→ **課題の指示**:
RAとアンチトロンビン3に関する本文によると、非RA群の血漿ではアンチトロンビン3のシトルリン化レベルはどうなりましたか?

→ **本文**:
--------------------------------

さらに、本研究において、RA血漿およびRA滑液中における高濃度のシトルリン化アンチトロンビン3の存在が確認された。また、RA滑液中ではアンチトロンビン3の活性が著しく抑制されていることも確認された。これらの結果は、PADI4の高発現あるいはRA滑膜での高活性が、アンチトロンビン3のシトルリン化を触媒し、炎症滑膜におけるシトルリン化アンチトロンビン3の蓄積と血液中への循環を引き起こすことを示すものである。
一方、非RA群の血漿でもアンチトロンビン3濃度および活性の上昇が観察されたが、アンチトロンビン3のシトルリン化レベルは変化しなかった。この結果はアンチトロンビン3の多大なシトルリン化はRAでのみ起こり、他の疾患では起こらないことを示唆し、PADI4によるシトルリン化とRAとの特別な関係を裏付ける。
RA血漿におけるアンチトロンビン3の増加は、他の研究者からも報告されている(Jones H.W., et al., Ann Rheum Dis (1998) 57, p162-165)。本研究でも、RA血漿におけるアンチトロンビン3活性と濃度の上昇が認められたが、RA滑液ではアンチトロンビン3のトロンビン阻害活性は著しく低下していた。アンチトロンビン3合成の制御機構は不明だが、RA血液におけるアンチトロンビン3の高い活性および濃度は、シトルリン化によるアンチトロンビン3不活化を修正し、身体の恒常性を保つ、一種のフィードバックではないかと考えられる。
以上の知見から、RA病態におけるPADI4の関与について以下の機構が提唱される:
遺伝的変異あるいは組織の微小環境などの未知の要因がRA滑膜でのPADI4の発現をアップレギュレートする。次いで、過度のPADI4活性がアルギニンのシトルリン化によってトロンビンに対するアンチトロンビン3の阻害能を大きく低下させる。結果として、制御を欠いたトロンビン活性がこれに仲介される生理的プロセスを局所的に乱し、RA滑膜組織での過剰な毛細血管形成、異常なフィブリン沈着および広汎な炎症を促進する。
本研究において、非RA群の血漿でもアンチトロンビン3濃度および活性の上昇が観察されたが、アンチトロンビン3のシトルリン化レベルは変化しなかった。この結果はアンチトロンビン3の多大なシトルリン化はRAでのみ起こり、他の種々の疾患では起こらないことを示唆し、PADI4遺伝子およびこれによるシトルリン化とRAとの特別な関係を裏付ける。

--------------------------------

元データ
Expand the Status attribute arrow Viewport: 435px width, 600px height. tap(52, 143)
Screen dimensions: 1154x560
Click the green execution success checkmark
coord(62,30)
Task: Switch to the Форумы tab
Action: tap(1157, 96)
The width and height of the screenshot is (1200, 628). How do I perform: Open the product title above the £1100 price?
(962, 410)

--------------------------------

→ **解答欄**:
変化しませんでした。